Personal information
- Full name: Sinead Kerr
- Born: 30 August 1978 (age 47) Dundee, Scotland
- Home town: Edinburgh, Scotland
- Height: 1.68 m (5 ft 6 in)

Figure skating career
- Country: Great Britain
- Partner: John Kerr
- Began skating: 1986
- Retired: 6 April 2011

Medal record
Figure skating
Ice dancing
Representing Great Britain
European Championships
| Bronze medal – third place | 2011 Bern | Ice dancing |
| Bronze medal – third place | 2009 Helsinki | Ice dancing |

= Sinead Kerr =

Scottish-British ice dancer

Sinead Houston Kerr (born 30 August 1978) is a Scottish former competitive ice dancer who represented Great Britain. She teamed up with her brother John Kerr in 2000. They are two-time (2009, 2011) European bronze medalists and the 2004–2010 British national champions. They placed 10th at the 2006 Winter Olympics in Turin, Italy, and 8th at the 2010 Winter Olympics in Vancouver, British Columbia, Canada.

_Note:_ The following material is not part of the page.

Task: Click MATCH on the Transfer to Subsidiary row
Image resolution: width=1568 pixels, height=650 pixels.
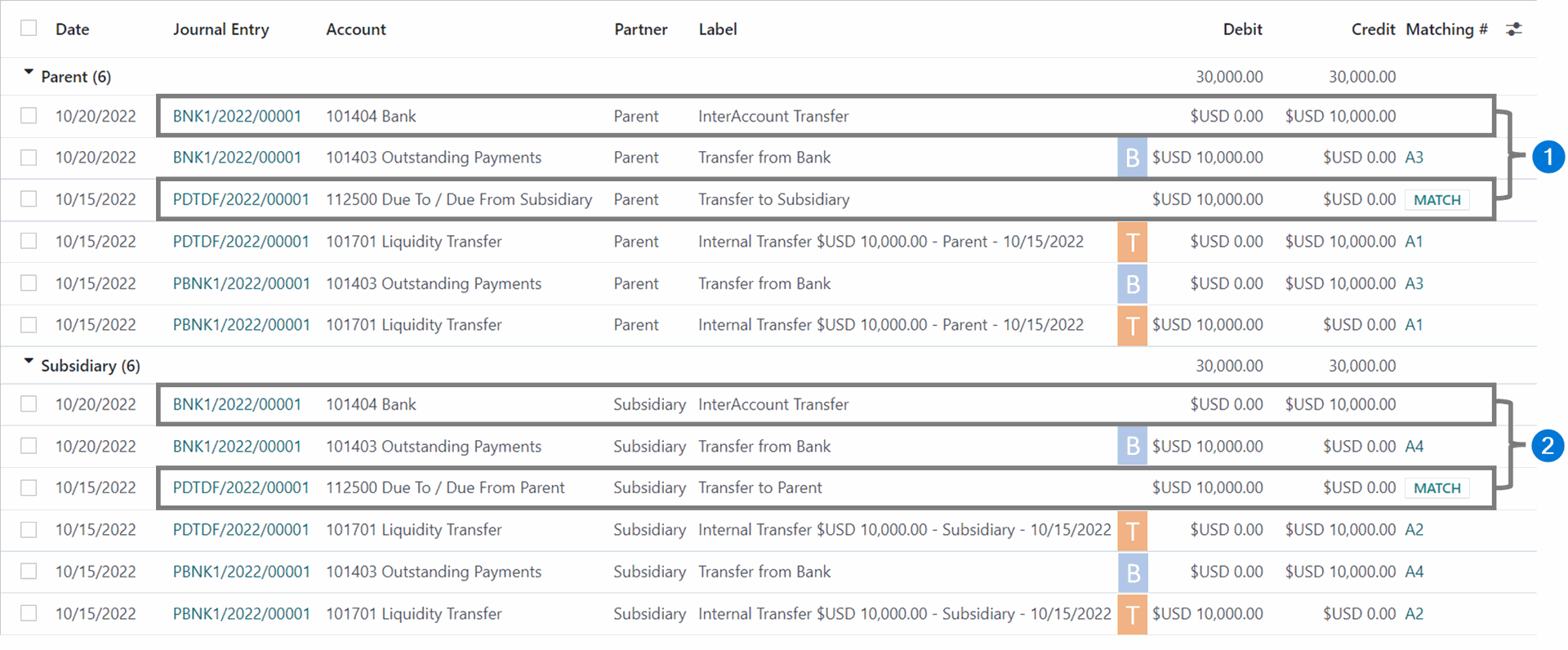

The Kerrs retired from competitive skating in April 2011.

==Personal life==
Sinead Kerr was born on 30 August 1978 in Dundee, Scotland. She is the daughter of Maeve, a retired nurse, and Alastair, a general practitioner, and has two brothers, John and David. She has worked as a model for Alexander McQueen and as an actress. She married Canadian ice hockey player Grant Marshall in July 2016.

== Early career==
Sinead Kerr started roller skating at age 8 and began figure skating about a year later, eventually choosing the latter. She trained as a singles skater before taking up ice dance at age 15.

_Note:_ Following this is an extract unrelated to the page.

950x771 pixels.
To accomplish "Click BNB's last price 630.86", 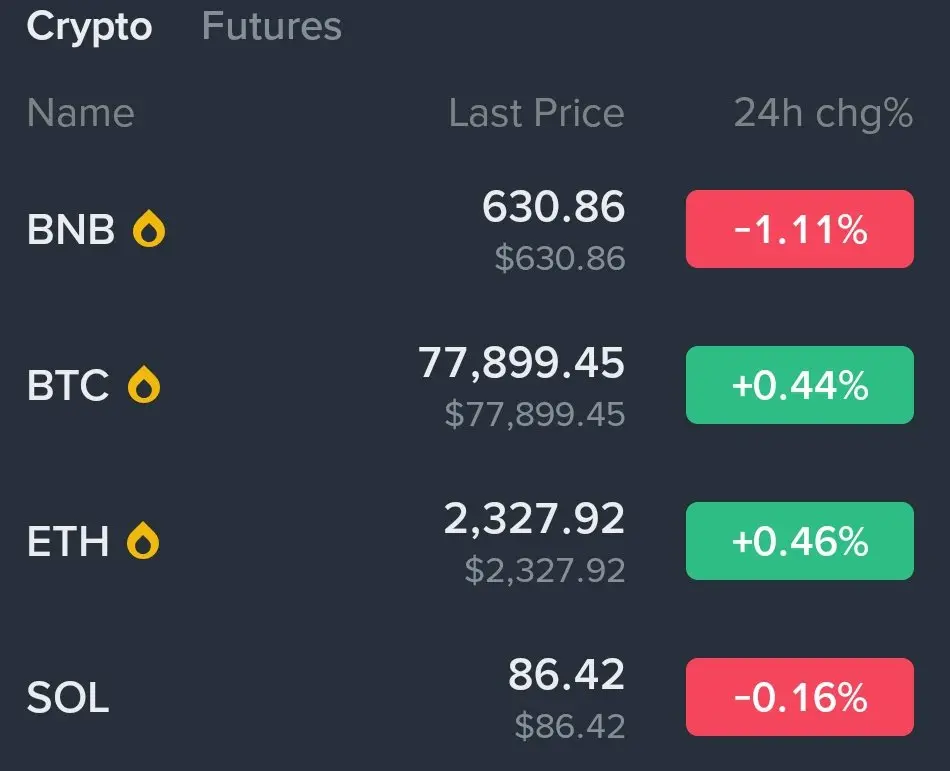I will click(x=553, y=207).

Kerr's first ice dancing partner was Jamie Ferguson. Making their first international appearance, they placed ninth at the European Youth Olympic Festival, held in February 1995 in Andorra. In November–December 1995, they competed at the 1996 World Junior Championships in Brisbane, Australia, and finished 19th.

Making their senior debut, Kerr/Ferguson placed ninth at the Karl Schäfer Memorial in October 1996.
They won three senior medals, two bronze and one silver, at the British Championships. Joan Slater coached them in Edinburgh. Kerr/Ferguson parted ways after the 1999–2000 season.

== Partnership with John Kerr ==
In 2000, Sinead Kerr teamed up with younger brother John, whose experience at the time was mainly in men's singles. The Kerrs took the silver medal at their first British Nationals, in 2000, and finished fourth in their international debut, at the 2001 Ondrej Nepela Memorial.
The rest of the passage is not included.